Estimate Effect Sizes
I think the following recommendation might reduce a particular negative reaction to blog posts and claims by 10%-50%, and generally improve the precision of discussion by a slight amount.
There are many phenomena that we observe that we aren’t certain how to explain, and discussing potential explanations is a good way to converge on better explanations. Many phenomena are complicated, and so simple explanations are unlikely to explain everything- but a combination of simple explanations might explain most (or even all) of the phenomena.
One common way to approach this issue is to throw out a list of possibilities that could explain the phenomenon. This can run into trouble several ways: a list that is meant to explain only a fraction of the total effect could be read as exclusive, the list might come across as mutually exclusive instead of cooperative, or the relative importance of the various proposed possibilities might not be clear. It can also be bothersome to have to list the entirety of the possible alternatives or co-factors whenever you want to focus on a particular explanation.
So consider estimating the effect size as a way to clarify and limit your claims. Numerical estimates are likely to be more communicative than verbal estimates (what does it mean to be a “minor” factor, or a “significant” factor?), but harder to generate. Leading with your estimate, rather than adding it as a caveat at the end, is likely to be more communicative. This often degrades the flow of an argument, but as the point is often to prevent people from disconnecting from the argument, flow afterwards is not going to be meaningful for those people.
Counterargument: Robin’s post Against Disclaimers seems relevant. This post was inspired by the negative reaction to this article by Yvain.
The link to Yvain’s article is broken
Fixed, thanks!
It’s nice that you practice what you preach and give an effect size, but how do you quantify the negative reaction?
Good question.
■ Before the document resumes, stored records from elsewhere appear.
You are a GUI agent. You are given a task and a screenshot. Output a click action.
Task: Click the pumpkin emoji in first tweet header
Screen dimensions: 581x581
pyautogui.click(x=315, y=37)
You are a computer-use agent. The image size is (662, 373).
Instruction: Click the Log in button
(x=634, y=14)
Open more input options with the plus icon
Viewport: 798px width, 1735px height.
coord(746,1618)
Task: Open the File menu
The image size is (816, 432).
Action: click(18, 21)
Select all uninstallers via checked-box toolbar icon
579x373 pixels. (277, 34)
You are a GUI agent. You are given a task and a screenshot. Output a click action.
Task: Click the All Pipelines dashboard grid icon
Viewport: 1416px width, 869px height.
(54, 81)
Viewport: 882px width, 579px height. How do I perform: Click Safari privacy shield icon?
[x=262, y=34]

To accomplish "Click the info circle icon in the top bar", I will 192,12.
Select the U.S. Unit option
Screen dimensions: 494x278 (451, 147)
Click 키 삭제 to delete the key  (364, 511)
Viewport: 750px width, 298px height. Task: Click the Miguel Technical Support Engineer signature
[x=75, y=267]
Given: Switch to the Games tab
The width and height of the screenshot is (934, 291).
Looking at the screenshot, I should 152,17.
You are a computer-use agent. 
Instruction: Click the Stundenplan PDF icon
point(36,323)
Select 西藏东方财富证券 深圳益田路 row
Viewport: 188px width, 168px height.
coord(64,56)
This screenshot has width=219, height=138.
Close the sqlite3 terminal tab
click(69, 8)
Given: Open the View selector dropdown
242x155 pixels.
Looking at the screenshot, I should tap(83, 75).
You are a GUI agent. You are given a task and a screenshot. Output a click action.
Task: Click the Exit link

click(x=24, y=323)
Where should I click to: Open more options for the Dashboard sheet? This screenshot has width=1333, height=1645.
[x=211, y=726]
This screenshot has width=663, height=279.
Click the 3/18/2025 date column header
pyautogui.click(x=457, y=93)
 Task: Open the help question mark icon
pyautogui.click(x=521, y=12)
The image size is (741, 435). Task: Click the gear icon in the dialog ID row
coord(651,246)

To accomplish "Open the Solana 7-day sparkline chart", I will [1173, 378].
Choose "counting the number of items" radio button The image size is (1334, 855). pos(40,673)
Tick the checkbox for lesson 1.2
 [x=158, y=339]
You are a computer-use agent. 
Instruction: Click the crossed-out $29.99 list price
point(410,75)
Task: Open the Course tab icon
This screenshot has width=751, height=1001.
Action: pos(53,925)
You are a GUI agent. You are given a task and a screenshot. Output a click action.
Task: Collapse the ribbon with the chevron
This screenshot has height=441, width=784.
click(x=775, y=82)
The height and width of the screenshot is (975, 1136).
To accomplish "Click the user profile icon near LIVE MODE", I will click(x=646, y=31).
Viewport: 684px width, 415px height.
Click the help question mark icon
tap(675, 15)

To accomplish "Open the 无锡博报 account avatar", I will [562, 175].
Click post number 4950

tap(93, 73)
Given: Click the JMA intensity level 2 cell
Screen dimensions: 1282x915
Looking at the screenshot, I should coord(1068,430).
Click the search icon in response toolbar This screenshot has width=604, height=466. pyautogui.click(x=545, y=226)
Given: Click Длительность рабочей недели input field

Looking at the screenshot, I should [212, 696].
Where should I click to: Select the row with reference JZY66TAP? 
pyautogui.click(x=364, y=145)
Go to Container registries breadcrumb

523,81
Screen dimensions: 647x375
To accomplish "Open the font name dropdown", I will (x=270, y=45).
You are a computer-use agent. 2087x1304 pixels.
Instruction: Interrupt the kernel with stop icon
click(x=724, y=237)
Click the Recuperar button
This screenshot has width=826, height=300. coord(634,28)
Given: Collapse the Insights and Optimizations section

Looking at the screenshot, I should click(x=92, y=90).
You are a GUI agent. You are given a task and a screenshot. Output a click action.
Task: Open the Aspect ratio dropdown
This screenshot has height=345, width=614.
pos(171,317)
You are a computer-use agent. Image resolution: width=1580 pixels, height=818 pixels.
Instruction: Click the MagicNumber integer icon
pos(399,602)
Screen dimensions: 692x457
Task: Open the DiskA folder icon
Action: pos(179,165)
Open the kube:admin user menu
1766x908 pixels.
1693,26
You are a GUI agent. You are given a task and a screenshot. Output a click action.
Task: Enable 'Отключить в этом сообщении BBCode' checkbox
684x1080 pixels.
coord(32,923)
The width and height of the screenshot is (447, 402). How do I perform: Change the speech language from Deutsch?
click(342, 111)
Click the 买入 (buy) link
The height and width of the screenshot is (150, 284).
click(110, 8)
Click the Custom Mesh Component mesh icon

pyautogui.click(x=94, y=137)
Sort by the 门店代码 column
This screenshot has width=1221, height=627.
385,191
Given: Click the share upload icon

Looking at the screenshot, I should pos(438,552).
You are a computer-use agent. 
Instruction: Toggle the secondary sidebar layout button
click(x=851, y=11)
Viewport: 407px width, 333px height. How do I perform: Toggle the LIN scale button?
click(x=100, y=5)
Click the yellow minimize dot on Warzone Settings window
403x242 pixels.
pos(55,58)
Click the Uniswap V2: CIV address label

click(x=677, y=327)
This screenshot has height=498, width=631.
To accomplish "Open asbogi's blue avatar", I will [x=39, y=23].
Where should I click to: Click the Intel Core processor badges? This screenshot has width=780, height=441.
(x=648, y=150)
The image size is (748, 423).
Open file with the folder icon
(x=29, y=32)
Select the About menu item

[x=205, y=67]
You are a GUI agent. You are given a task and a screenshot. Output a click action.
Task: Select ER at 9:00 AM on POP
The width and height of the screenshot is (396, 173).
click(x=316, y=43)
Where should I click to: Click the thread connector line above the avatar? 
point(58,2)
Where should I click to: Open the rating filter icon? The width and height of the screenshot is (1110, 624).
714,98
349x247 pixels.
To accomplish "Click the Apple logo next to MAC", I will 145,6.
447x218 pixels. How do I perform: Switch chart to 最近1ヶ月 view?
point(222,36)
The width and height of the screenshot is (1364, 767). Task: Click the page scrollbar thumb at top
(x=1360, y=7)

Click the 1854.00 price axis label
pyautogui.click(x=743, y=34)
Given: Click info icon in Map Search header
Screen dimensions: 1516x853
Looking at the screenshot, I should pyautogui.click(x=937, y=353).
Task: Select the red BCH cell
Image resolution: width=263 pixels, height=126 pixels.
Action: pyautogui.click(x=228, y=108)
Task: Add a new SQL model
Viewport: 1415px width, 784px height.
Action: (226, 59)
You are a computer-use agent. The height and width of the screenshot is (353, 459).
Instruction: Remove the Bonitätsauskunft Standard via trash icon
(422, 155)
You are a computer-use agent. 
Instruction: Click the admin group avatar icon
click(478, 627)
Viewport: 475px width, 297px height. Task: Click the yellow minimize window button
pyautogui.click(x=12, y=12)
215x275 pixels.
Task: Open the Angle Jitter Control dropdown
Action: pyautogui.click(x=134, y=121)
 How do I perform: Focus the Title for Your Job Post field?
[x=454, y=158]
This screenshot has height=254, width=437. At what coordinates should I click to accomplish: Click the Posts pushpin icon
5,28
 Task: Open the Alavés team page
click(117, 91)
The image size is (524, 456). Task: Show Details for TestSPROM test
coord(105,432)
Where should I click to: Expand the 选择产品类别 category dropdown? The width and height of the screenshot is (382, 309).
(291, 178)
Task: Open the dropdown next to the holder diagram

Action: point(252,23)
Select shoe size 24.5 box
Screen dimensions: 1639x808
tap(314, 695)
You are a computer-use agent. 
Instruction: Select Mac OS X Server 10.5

The two measures that come to mind are negative comments and negative commenters- I think the second is probably a better measure, since one negative commenter is likely to leave many comments, and so preventing one might lead to a massive reduction in the total number of comments, but the first is probably easier to collect data for (and the data will be more easy to interpret, since there’s more of it).
On LW, negative Karma votes seem to be a straightforward measurement.